The National Weather Service has issued a high surf advisory that takes effect at 5 p.m. Sunday and runs through 11 p.m. Tuesday.

What to expect in the water

Forecasters expect waves of 4 to 7 feet, with sets reaching 8 feet at south-facing beaches. That is the detail worth carrying to the sand: the swell is arriving from the south, so the exposure is uneven. A south-facing stretch will be working hard while a beach around the point sits comparatively flat.

The larger hazard is not wave height but what the water does after it breaks. A swell of this size drives strong rip currents, the narrow channels of water moving offshore that pull swimmers away from the beach faster than most people can swim back. Rip currents are what turn a high surf advisory into rescues, and they are hardest to spot from the water's edge on exactly the kind of warm, bright afternoon that fills a beach.

Elida itself

As of Saturday morning the storm was carrying winds near 65 mph, and it is forecast to weaken steadily, easing to about 35 mph by Tuesday morning. There is no landfall threat to Southern California and no meaningful wind or rain expected onshore. The advisory concerns the ocean only.

If you are going

The advisory covers the weekend crowd's prime hours, which is the practical problem. Sunday evening through Tuesday takes in a full summer beach day.

A few things that hold in surf like this. Swim near an occupied lifeguard tower, and if that means walking ten minutes down the sand, walk.

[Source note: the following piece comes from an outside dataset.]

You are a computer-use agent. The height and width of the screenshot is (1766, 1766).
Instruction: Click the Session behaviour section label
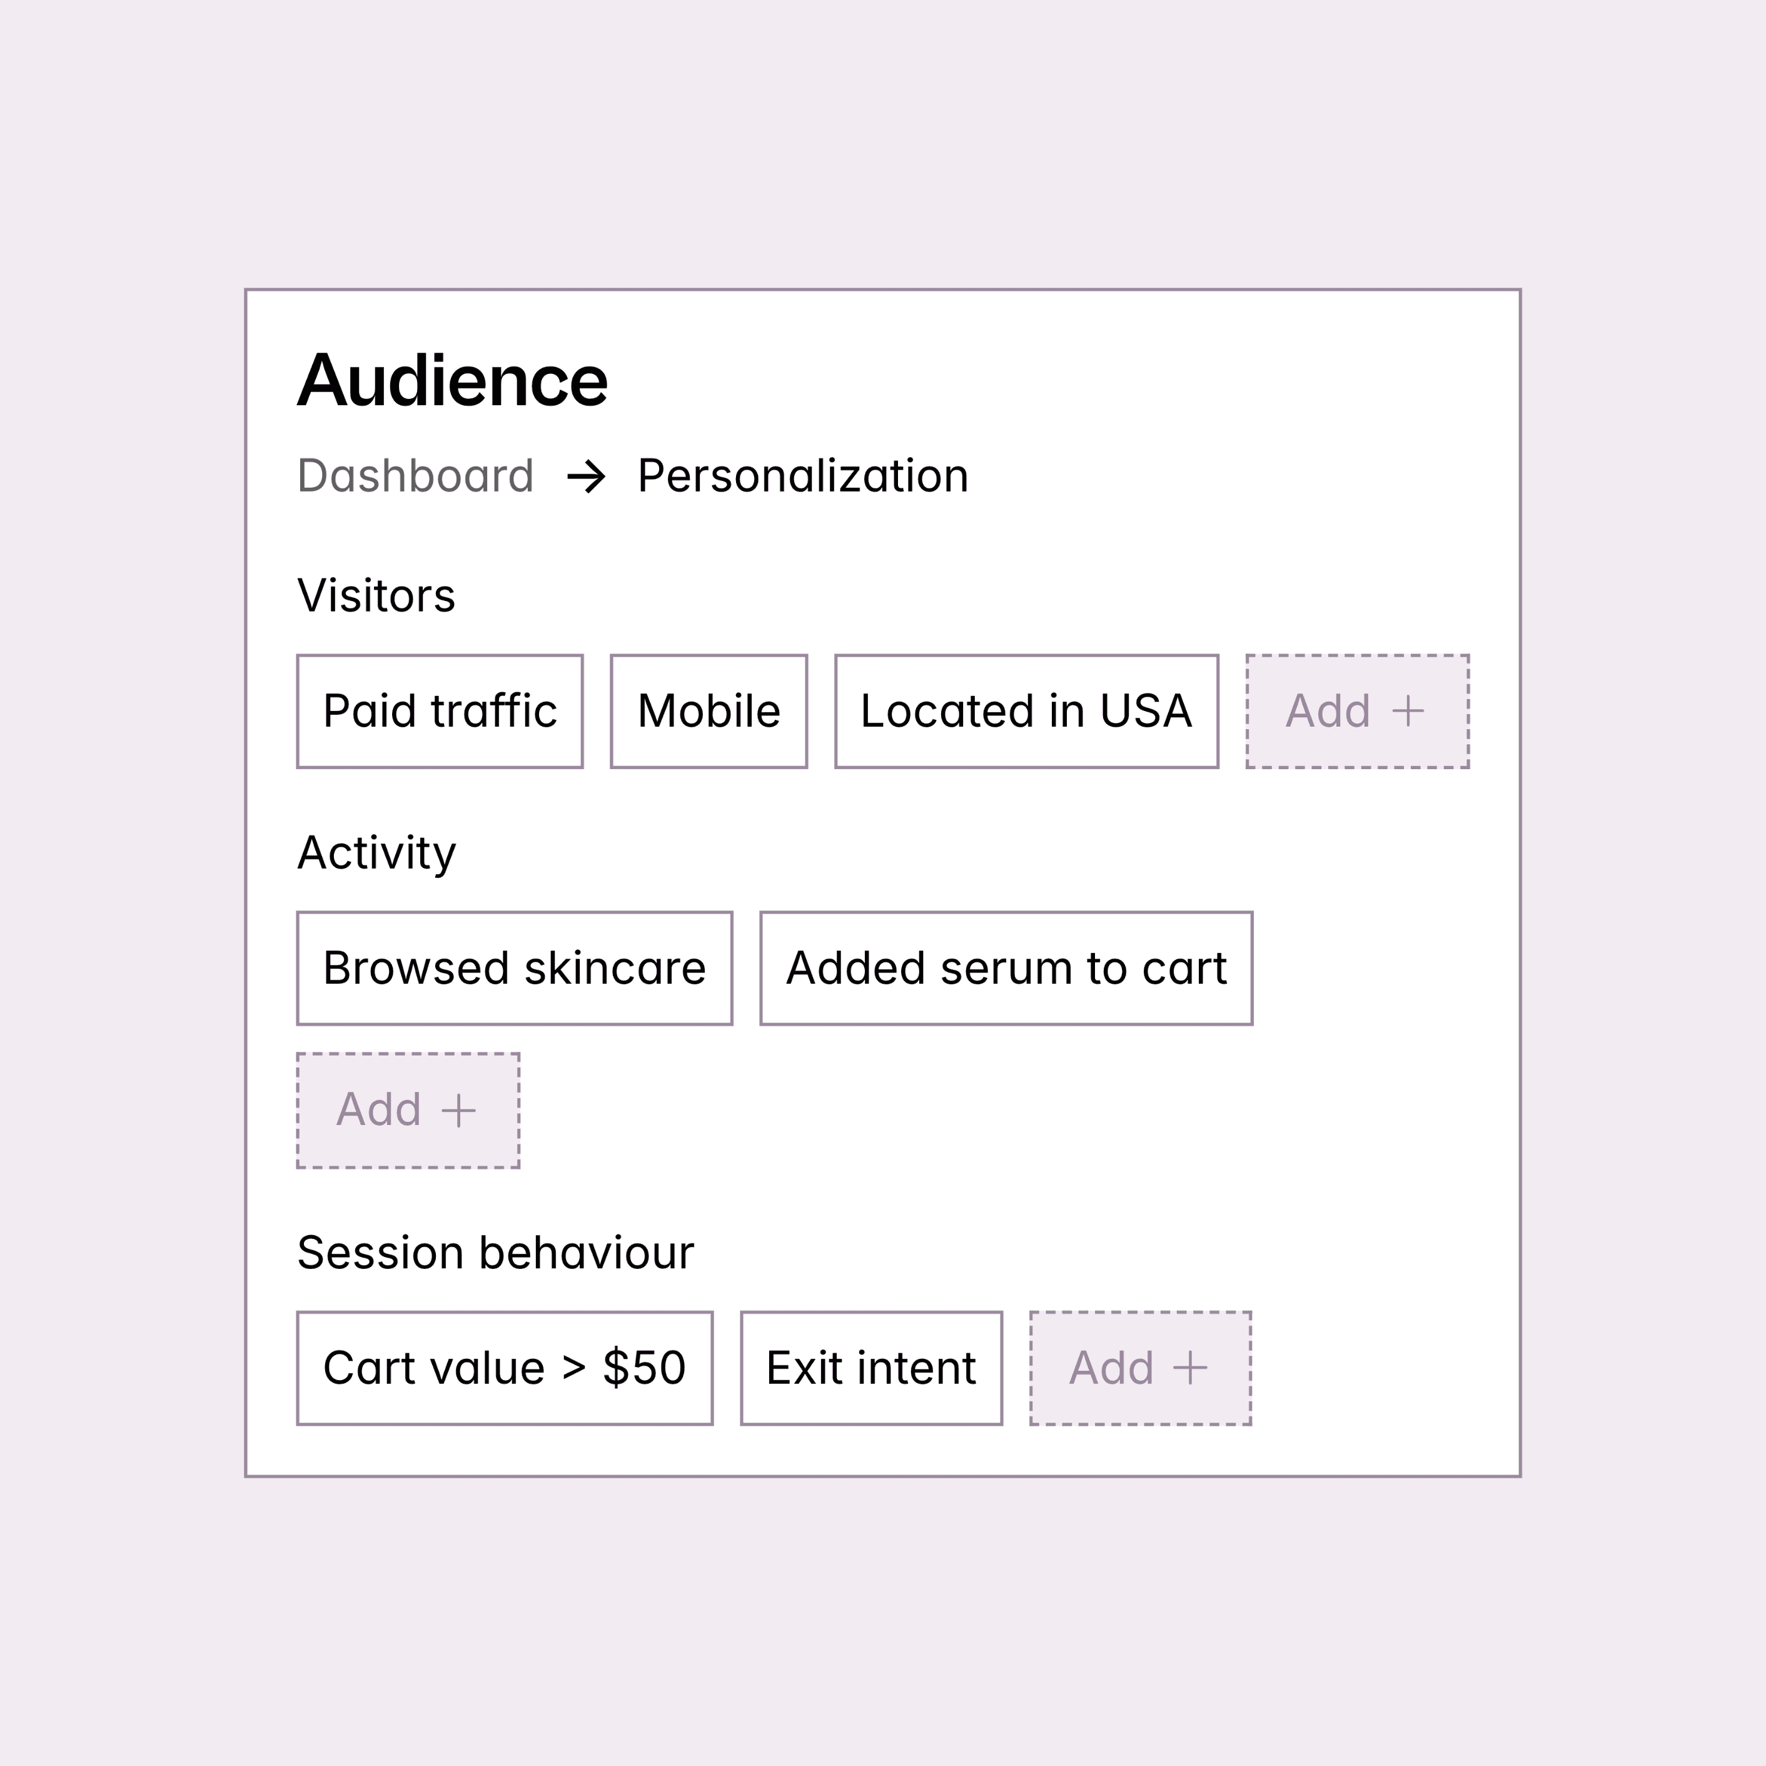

Keep small children out of the shorebreak, which is where a 6-foot wave does its damage on a steep beach. Stay off jetties and rock groins entirely, since they are where people get swept in and injured, and where the water moves fastest. If you are caught in a rip current, the standard advice still applies: do not fight it straight back toward shore, swim parallel to the beach until you are out of the pull, then come in.

Experienced surfers will find good waves in this, and that is fine. The advisory is not a closure. It is a warning that conditions will be stronger than they look from the parking lot, and that the ocean this week will be less forgiving of a misjudgment than it was last week.